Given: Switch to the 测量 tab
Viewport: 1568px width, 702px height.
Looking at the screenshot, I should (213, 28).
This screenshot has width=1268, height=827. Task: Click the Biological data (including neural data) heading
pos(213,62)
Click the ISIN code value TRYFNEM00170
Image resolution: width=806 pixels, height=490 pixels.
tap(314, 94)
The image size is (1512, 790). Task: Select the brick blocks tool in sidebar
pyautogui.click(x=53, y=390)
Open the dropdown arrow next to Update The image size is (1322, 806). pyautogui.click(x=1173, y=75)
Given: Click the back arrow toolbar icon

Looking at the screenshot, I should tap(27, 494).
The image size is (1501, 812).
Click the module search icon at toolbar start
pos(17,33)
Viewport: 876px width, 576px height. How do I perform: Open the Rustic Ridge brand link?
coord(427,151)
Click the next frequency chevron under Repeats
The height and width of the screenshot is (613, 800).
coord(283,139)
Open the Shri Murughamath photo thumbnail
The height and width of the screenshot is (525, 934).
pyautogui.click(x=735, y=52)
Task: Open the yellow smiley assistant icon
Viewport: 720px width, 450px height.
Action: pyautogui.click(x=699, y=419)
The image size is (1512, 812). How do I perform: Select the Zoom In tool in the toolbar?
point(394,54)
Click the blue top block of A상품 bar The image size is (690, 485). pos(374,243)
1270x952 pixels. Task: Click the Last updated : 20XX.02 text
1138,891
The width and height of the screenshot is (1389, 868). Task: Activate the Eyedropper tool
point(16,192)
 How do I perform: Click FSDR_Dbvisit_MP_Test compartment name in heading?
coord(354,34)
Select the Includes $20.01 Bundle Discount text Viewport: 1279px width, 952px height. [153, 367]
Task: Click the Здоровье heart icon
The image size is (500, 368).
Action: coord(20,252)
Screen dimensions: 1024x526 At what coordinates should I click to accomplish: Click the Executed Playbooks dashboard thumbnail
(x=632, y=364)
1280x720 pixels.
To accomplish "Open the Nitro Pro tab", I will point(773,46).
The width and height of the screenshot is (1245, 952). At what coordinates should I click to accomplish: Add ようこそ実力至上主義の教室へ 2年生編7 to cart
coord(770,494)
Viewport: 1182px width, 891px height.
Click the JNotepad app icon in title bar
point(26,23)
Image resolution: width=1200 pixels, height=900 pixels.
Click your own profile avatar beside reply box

+ + + +

(Your instructions) Exact duplication is required for the lines above, from the line that contains "Given: Click the back arrow toolbar icon" to the line that contains "Click the next", inclusive; omit all others.

(Written solution)
Given: Click the back arrow toolbar icon

Looking at the screenshot, I should tap(27, 494).
The image size is (1501, 812).
Click the module search icon at toolbar start
pos(17,33)
Viewport: 876px width, 576px height. How do I perform: Open the Rustic Ridge brand link?
coord(427,151)
Click the next frequency chevron under Repeats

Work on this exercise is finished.